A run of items
***
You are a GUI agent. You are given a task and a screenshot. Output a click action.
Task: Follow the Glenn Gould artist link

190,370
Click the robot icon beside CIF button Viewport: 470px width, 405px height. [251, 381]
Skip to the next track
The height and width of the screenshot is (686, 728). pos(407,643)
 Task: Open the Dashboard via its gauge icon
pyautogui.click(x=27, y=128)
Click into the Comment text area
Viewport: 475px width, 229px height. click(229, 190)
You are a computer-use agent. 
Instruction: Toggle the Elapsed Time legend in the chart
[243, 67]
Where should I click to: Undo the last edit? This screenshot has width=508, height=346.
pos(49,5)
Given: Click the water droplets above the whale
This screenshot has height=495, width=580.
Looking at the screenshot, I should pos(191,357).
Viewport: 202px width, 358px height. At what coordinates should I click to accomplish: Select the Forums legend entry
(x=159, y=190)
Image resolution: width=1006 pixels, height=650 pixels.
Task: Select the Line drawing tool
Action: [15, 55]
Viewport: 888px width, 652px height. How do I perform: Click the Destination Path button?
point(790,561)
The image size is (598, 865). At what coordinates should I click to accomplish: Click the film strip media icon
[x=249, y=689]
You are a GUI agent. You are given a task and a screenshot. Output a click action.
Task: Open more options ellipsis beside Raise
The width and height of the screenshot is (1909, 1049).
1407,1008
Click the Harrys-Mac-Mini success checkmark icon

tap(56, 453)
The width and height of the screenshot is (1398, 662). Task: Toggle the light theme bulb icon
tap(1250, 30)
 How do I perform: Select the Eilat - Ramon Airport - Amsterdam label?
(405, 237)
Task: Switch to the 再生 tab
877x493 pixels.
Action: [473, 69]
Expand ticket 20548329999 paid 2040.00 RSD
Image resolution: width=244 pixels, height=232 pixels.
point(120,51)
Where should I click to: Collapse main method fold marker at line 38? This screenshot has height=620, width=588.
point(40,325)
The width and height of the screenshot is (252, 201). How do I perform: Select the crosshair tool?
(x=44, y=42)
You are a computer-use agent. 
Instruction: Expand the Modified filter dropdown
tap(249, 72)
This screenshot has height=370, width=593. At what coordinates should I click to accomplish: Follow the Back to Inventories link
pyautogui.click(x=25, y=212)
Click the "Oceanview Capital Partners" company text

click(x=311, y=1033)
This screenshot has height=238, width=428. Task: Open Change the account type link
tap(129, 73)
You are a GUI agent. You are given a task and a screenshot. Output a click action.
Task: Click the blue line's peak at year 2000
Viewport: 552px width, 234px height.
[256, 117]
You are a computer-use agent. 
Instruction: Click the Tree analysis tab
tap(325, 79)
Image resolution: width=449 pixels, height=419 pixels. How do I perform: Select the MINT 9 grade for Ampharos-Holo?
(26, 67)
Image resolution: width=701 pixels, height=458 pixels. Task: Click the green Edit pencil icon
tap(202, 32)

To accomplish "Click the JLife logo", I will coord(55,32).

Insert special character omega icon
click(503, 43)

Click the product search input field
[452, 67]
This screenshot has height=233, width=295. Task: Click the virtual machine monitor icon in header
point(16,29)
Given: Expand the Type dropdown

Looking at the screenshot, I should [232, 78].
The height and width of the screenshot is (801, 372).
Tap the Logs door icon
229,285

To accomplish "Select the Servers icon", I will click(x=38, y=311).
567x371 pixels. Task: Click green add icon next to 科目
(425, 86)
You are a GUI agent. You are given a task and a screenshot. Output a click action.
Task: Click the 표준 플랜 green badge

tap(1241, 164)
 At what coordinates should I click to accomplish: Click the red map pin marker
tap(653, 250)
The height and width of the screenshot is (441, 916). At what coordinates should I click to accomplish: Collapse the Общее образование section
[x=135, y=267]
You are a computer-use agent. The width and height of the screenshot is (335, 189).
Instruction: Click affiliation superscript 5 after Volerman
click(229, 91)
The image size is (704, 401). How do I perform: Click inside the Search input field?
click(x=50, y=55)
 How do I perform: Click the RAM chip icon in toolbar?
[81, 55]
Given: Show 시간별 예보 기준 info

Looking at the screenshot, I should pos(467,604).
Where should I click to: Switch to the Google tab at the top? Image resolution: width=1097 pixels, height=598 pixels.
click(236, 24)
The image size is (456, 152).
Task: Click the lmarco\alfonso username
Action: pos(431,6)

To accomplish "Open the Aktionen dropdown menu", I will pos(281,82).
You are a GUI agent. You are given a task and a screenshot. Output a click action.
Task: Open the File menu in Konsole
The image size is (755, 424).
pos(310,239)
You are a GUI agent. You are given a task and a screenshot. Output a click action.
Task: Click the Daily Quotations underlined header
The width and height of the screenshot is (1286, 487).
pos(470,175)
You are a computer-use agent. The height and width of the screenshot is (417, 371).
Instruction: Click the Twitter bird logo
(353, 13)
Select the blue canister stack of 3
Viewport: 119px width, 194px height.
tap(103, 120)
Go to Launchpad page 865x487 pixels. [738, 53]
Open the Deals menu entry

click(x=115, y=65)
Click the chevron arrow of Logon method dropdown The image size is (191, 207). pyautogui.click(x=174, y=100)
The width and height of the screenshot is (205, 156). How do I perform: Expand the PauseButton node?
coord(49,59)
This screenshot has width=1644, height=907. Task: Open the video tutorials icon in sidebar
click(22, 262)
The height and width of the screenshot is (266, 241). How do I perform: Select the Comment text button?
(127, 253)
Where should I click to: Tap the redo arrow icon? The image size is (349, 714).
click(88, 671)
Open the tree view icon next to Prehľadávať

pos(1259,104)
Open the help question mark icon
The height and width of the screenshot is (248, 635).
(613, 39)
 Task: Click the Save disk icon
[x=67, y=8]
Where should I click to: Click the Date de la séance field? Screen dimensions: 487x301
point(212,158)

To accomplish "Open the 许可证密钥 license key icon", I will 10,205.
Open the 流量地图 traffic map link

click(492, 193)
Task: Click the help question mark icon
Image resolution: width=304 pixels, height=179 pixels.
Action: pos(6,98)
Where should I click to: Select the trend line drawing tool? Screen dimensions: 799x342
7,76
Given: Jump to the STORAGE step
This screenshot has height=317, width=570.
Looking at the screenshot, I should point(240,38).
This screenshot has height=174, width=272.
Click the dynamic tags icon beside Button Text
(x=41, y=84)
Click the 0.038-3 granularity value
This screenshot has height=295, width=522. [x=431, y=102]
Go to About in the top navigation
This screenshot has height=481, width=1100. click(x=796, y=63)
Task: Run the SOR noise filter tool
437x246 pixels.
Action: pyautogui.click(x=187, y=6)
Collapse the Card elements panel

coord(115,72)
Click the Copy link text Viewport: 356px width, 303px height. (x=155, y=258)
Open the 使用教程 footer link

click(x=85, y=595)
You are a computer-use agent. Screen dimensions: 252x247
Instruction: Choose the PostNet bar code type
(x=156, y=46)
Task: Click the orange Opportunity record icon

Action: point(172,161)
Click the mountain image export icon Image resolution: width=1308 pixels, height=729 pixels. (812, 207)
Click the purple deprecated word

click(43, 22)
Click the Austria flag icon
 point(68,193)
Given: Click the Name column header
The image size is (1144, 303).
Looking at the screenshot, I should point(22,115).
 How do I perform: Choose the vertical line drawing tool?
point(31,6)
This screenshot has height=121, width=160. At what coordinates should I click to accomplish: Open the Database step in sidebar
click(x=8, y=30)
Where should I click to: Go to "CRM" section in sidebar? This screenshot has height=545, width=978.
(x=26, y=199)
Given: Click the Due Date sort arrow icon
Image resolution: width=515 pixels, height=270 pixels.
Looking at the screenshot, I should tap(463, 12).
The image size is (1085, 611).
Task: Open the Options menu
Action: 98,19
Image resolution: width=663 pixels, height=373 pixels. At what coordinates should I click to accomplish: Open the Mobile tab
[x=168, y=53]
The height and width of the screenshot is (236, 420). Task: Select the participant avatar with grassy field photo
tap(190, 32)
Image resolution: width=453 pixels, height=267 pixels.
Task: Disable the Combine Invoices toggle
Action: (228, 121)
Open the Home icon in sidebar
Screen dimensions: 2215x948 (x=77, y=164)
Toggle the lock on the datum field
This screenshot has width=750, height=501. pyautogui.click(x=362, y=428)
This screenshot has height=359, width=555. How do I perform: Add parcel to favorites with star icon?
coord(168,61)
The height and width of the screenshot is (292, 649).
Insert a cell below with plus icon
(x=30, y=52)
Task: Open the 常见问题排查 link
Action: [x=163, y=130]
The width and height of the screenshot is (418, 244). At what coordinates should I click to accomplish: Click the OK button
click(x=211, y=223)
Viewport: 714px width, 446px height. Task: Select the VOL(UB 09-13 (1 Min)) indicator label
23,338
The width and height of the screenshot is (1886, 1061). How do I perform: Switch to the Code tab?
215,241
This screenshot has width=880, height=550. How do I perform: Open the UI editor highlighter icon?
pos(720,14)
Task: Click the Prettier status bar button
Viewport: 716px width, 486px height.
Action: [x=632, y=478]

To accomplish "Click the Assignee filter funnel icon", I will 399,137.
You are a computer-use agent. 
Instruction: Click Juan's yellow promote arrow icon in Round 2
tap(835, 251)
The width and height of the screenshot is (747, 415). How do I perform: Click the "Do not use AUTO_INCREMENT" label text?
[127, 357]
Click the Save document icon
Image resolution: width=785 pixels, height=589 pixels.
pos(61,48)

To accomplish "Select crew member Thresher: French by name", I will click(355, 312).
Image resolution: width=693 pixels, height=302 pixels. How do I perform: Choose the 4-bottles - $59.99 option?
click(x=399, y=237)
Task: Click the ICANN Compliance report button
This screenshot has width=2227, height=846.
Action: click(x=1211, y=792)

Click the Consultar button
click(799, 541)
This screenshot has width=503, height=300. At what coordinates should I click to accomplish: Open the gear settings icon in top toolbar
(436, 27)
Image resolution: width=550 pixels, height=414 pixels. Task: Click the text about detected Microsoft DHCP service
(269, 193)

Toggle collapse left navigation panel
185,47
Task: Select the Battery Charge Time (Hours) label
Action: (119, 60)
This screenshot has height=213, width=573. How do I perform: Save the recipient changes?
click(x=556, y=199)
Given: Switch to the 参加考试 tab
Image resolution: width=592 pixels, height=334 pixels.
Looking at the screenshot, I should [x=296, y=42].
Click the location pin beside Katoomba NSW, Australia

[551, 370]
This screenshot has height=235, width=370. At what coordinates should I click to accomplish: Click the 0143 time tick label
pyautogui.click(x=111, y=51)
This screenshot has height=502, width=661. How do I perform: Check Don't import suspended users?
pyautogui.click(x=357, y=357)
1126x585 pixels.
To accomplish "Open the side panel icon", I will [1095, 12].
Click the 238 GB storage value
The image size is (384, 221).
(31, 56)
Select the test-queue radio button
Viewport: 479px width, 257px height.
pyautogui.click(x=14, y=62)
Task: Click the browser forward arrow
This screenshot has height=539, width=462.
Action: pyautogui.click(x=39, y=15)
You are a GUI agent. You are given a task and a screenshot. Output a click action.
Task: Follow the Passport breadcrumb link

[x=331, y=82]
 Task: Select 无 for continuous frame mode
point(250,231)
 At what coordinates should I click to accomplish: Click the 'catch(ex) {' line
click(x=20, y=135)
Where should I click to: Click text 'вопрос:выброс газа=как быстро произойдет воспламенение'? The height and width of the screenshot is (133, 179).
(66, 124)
***
**Exercise details:** Gather every line from the items above that contains the word "entry", and copy each such line in full.

**Final result:**
Viewport: 202px width, 358px height. At what coordinates should I click to accomplish: Select the Forums legend entry
Open the Deals menu entry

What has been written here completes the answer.